BRYAN'S BLOG

Hard Choices

Hard choices slow us down. Last week I wrote about ensuring staff understand the organisation’s appetite for risk to speed up decision making. I have also been heard to say that helping organisations articulate their appetite for risk is one of the hardest things I am asked to do. Why? Because it is hard to express succinctly what are very nuanced considerations for decision making. Often, balancing risk and reward is a hard choice.

In Ruth Chang’s TED video How to make hard choices she talks about choices when two alternatives are neither better, worse or equal to the other, she describes them as being “on par”. She says that faced with hard choices we often take the safest option.

However, she goes on to say that when there is no obvious best alternative, we can’t use rational reasoning to make the right choice. We should use reasons that lie within us for the answer. That is, we should create our own destiny based on our beliefs, our values.

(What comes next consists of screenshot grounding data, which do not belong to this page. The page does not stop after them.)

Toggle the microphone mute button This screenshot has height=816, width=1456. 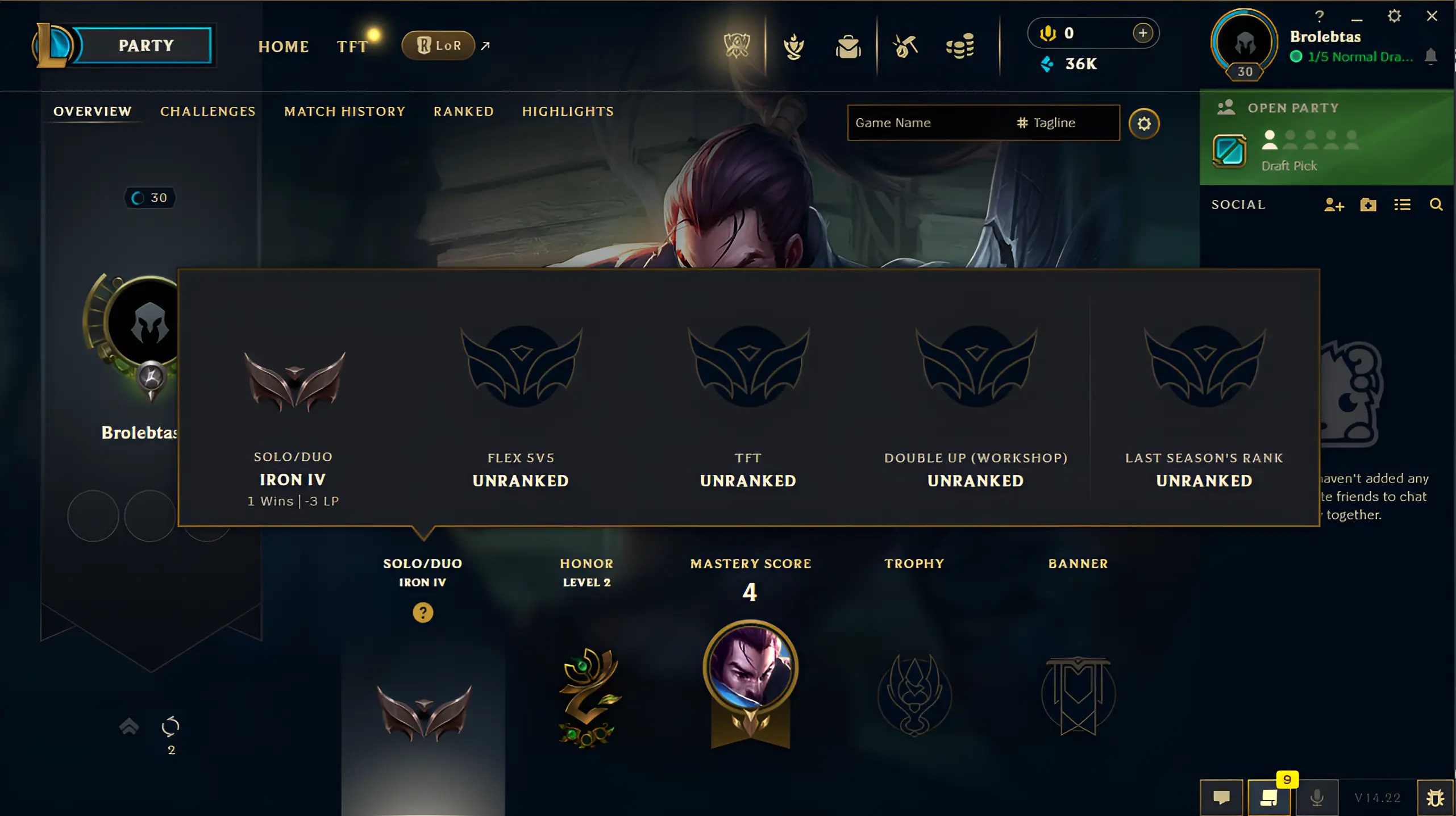1317,798
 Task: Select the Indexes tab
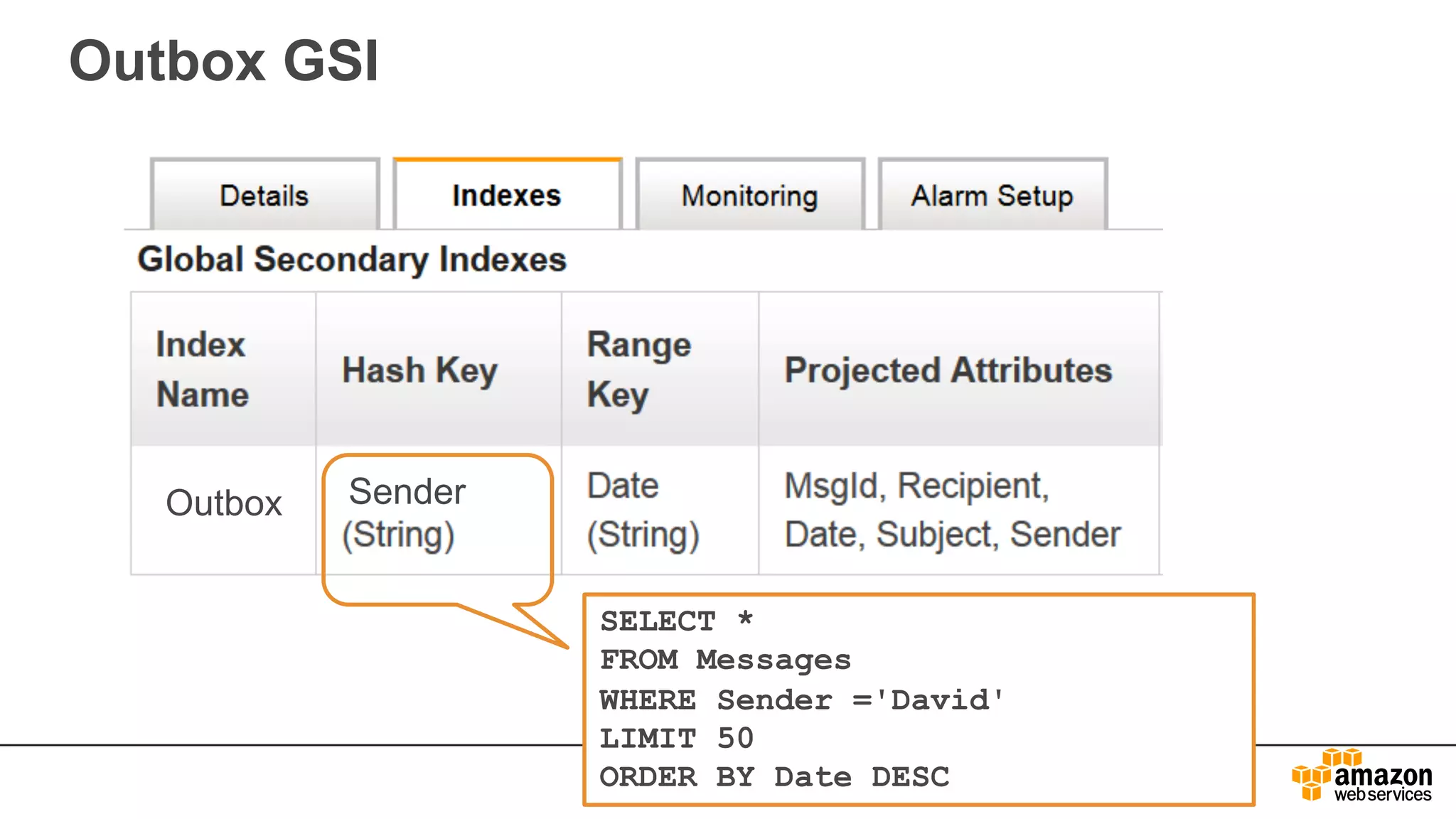point(507,196)
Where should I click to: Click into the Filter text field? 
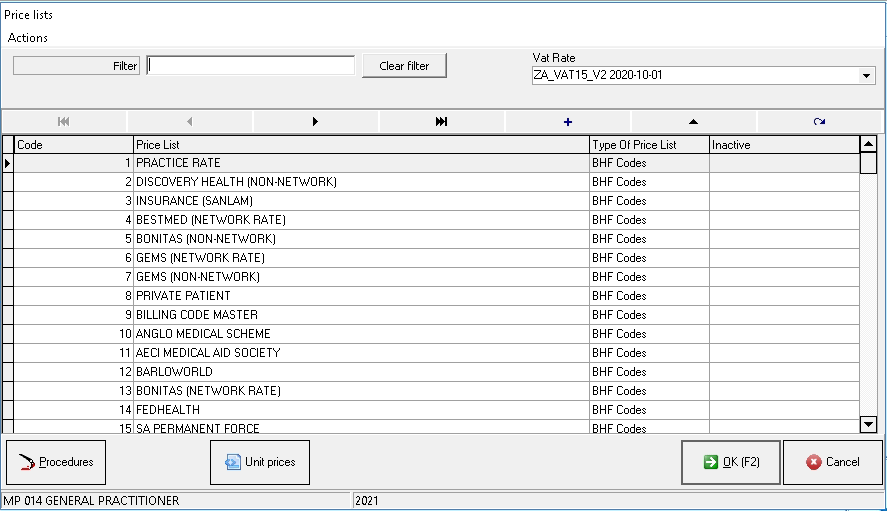[x=251, y=66]
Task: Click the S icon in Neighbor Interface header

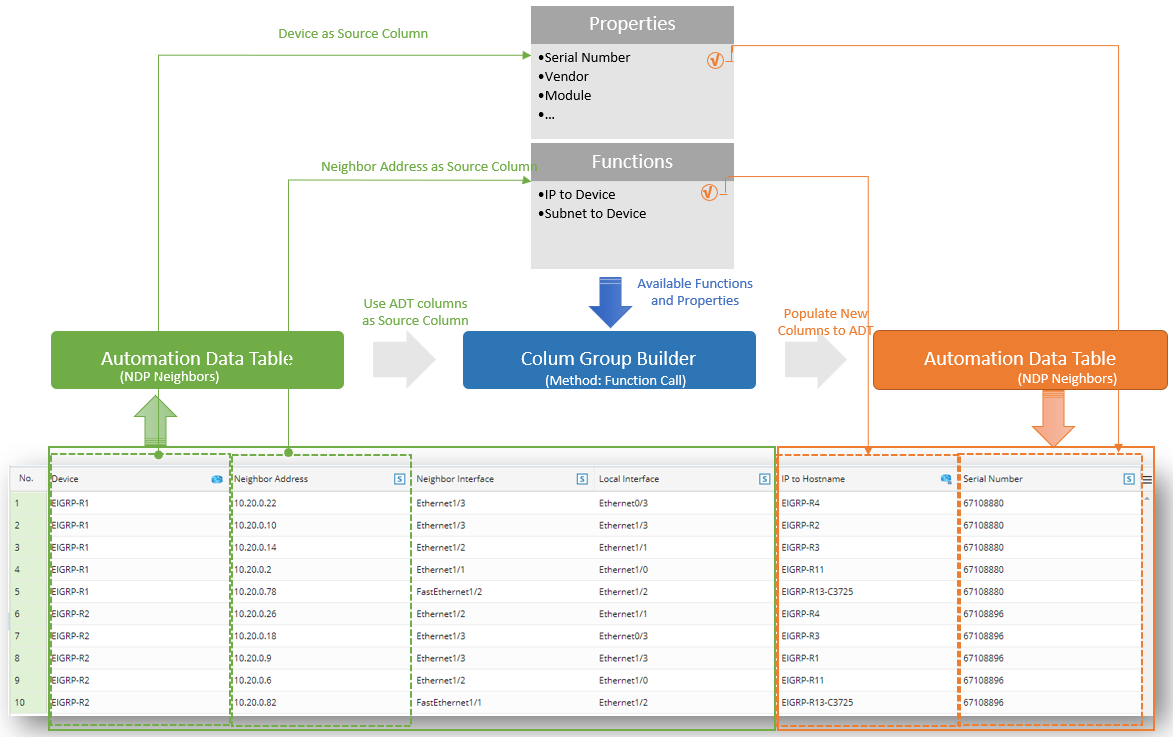Action: tap(582, 479)
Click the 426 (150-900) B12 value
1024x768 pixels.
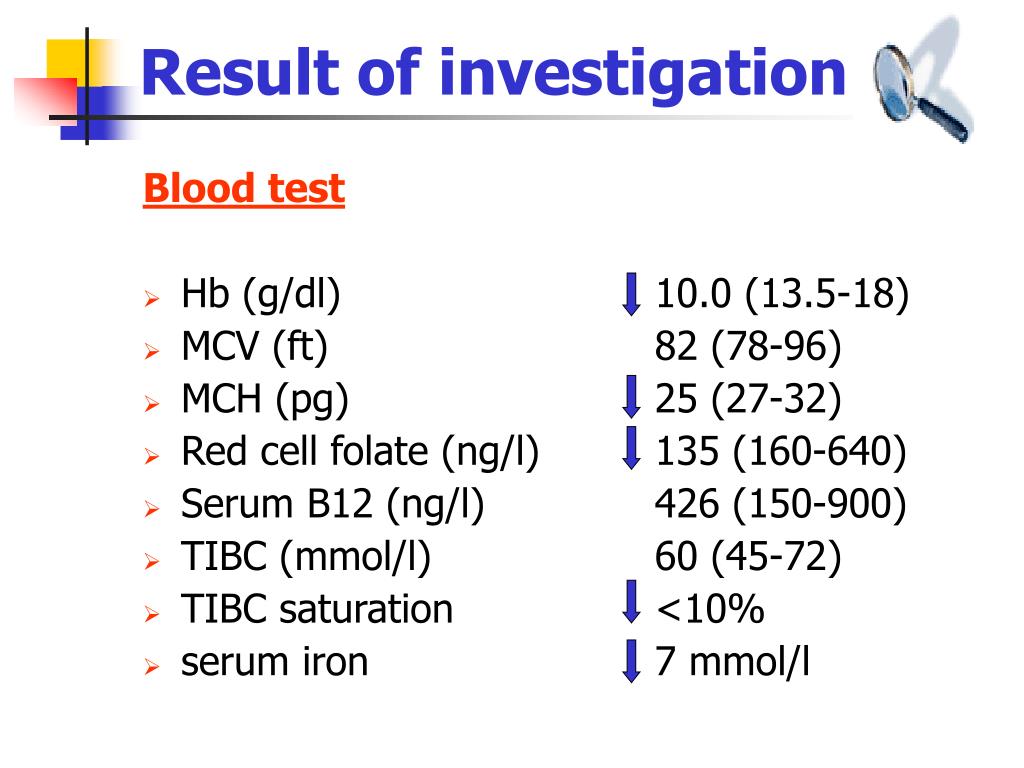tap(780, 504)
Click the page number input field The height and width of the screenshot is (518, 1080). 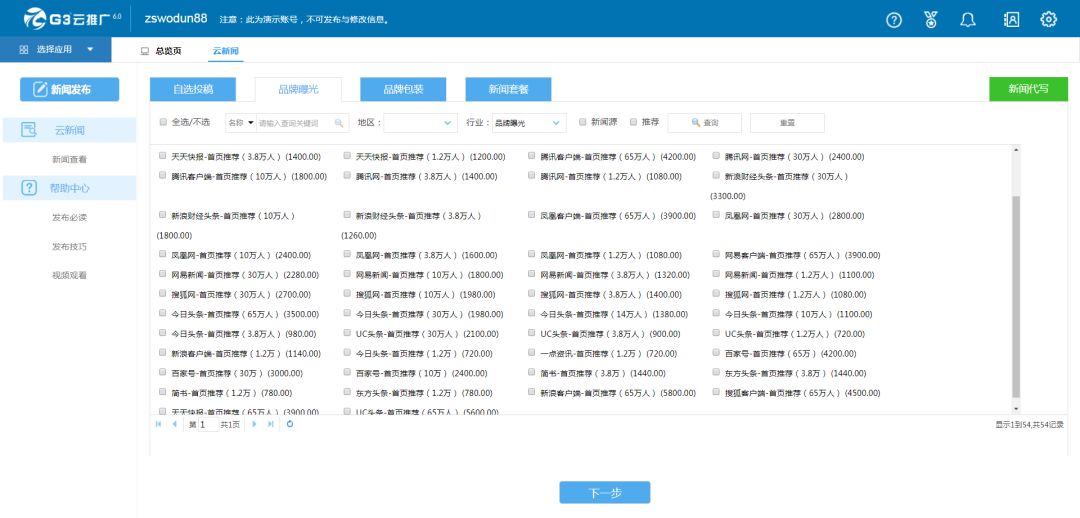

This brings me back to blog after blog I have written about the importance of applying a “value lens” when making tough decisions like ones around risk vs reward. None more important than my one using a pressure cooker analogy to explain how applying a value lens allows organisations to push hard without pushing boundaries that may have adverse consequences years after the event, when uncovered in Royal Commissions, for example.

This year I have helped organisations as diverse as aged care providers, utilities and a not-for-profit in the mental health sector to revise their risk management frameworks and/or their risk appetite statements. Each time I have started from the same point. I ask for a copy of their organisational values.

Stay safe!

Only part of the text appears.